Stored data
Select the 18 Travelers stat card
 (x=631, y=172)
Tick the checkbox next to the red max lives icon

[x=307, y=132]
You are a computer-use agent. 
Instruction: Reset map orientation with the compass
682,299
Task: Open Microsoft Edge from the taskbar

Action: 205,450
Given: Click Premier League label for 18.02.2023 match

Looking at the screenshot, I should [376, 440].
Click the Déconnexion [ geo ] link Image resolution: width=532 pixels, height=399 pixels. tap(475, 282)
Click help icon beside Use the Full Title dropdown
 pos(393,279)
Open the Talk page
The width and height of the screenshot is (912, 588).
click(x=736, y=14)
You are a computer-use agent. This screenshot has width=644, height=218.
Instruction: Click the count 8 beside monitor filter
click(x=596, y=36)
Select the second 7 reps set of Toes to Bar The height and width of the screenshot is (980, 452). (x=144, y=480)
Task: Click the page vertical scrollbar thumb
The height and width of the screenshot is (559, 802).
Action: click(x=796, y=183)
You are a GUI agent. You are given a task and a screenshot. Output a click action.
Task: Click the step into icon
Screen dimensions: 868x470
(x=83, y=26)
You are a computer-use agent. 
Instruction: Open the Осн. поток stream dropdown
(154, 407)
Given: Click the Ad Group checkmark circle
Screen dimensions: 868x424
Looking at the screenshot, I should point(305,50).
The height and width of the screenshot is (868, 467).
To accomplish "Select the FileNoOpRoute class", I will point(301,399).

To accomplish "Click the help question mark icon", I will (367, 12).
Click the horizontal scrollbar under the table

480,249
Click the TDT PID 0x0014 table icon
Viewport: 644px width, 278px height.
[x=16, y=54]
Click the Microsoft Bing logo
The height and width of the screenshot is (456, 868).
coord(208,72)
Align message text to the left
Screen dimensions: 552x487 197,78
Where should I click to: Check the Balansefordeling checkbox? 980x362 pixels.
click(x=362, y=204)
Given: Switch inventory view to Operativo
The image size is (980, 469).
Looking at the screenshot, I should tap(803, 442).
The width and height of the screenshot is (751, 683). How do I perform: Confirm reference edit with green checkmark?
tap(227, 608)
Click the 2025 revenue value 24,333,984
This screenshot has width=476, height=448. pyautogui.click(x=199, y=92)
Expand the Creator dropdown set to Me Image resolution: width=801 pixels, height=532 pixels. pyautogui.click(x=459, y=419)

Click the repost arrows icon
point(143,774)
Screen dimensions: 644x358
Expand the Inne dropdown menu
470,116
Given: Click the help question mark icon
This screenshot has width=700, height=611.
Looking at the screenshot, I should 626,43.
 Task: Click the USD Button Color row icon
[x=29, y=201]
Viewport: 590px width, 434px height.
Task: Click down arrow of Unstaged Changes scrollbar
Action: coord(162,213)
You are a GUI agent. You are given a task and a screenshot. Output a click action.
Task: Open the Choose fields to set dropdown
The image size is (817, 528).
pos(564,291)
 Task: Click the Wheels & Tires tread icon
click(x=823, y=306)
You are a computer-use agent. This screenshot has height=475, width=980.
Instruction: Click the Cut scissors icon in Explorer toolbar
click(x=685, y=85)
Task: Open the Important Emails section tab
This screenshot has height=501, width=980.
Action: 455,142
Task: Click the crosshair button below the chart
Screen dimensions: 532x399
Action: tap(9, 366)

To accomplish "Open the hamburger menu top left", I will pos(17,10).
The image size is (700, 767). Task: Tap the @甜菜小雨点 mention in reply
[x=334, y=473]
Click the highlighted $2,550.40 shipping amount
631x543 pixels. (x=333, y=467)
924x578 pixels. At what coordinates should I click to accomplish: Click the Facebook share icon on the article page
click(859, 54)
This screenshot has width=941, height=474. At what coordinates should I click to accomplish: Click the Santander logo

◆ Your goal
Line by line, print the records above exactly as they stand.

◆ Result of this task
Select the 18 Travelers stat card
 (x=631, y=172)
Tick the checkbox next to the red max lives icon

[x=307, y=132]
You are a computer-use agent. 
Instruction: Reset map orientation with the compass
682,299
Task: Open Microsoft Edge from the taskbar

Action: 205,450
Given: Click Premier League label for 18.02.2023 match

Looking at the screenshot, I should [376, 440].
Click the Déconnexion [ geo ] link Image resolution: width=532 pixels, height=399 pixels. tap(475, 282)
Click help icon beside Use the Full Title dropdown
 pos(393,279)
Open the Talk page
The width and height of the screenshot is (912, 588).
click(x=736, y=14)
You are a computer-use agent. This screenshot has width=644, height=218.
Instruction: Click the count 8 beside monitor filter
click(x=596, y=36)
Select the second 7 reps set of Toes to Bar The height and width of the screenshot is (980, 452). (x=144, y=480)
Task: Click the page vertical scrollbar thumb
The height and width of the screenshot is (559, 802).
Action: click(x=796, y=183)
You are a GUI agent. You are given a task and a screenshot. Output a click action.
Task: Click the step into icon
Screen dimensions: 868x470
(x=83, y=26)
You are a computer-use agent. 
Instruction: Open the Осн. поток stream dropdown
(154, 407)
Given: Click the Ad Group checkmark circle
Screen dimensions: 868x424
Looking at the screenshot, I should point(305,50).
The height and width of the screenshot is (868, 467).
To accomplish "Select the FileNoOpRoute class", I will point(301,399).

To accomplish "Click the help question mark icon", I will (367, 12).
Click the horizontal scrollbar under the table

480,249
Click the TDT PID 0x0014 table icon
Viewport: 644px width, 278px height.
[x=16, y=54]
Click the Microsoft Bing logo
The height and width of the screenshot is (456, 868).
coord(208,72)
Align message text to the left
Screen dimensions: 552x487 197,78
Where should I click to: Check the Balansefordeling checkbox? 980x362 pixels.
click(x=362, y=204)
Given: Switch inventory view to Operativo
The image size is (980, 469).
Looking at the screenshot, I should tap(803, 442).
The width and height of the screenshot is (751, 683). How do I perform: Confirm reference edit with green checkmark?
tap(227, 608)
Click the 2025 revenue value 24,333,984
This screenshot has width=476, height=448. pyautogui.click(x=199, y=92)
Expand the Creator dropdown set to Me Image resolution: width=801 pixels, height=532 pixels. pyautogui.click(x=459, y=419)

Click the repost arrows icon
point(143,774)
Screen dimensions: 644x358
Expand the Inne dropdown menu
470,116
Given: Click the help question mark icon
This screenshot has width=700, height=611.
Looking at the screenshot, I should 626,43.
 Task: Click the USD Button Color row icon
[x=29, y=201]
Viewport: 590px width, 434px height.
Task: Click down arrow of Unstaged Changes scrollbar
Action: coord(162,213)
You are a GUI agent. You are given a task and a screenshot. Output a click action.
Task: Open the Choose fields to set dropdown
The image size is (817, 528).
pos(564,291)
 Task: Click the Wheels & Tires tread icon
click(x=823, y=306)
You are a computer-use agent. This screenshot has height=475, width=980.
Instruction: Click the Cut scissors icon in Explorer toolbar
click(x=685, y=85)
Task: Open the Important Emails section tab
This screenshot has height=501, width=980.
Action: 455,142
Task: Click the crosshair button below the chart
Screen dimensions: 532x399
Action: tap(9, 366)

To accomplish "Open the hamburger menu top left", I will pos(17,10).
The image size is (700, 767). Task: Tap the @甜菜小雨点 mention in reply
[x=334, y=473]
Click the highlighted $2,550.40 shipping amount
631x543 pixels. (x=333, y=467)
924x578 pixels. At what coordinates should I click to accomplish: Click the Facebook share icon on the article page
click(859, 54)
This screenshot has width=941, height=474. At what coordinates should I click to accomplish: Click the Santander logo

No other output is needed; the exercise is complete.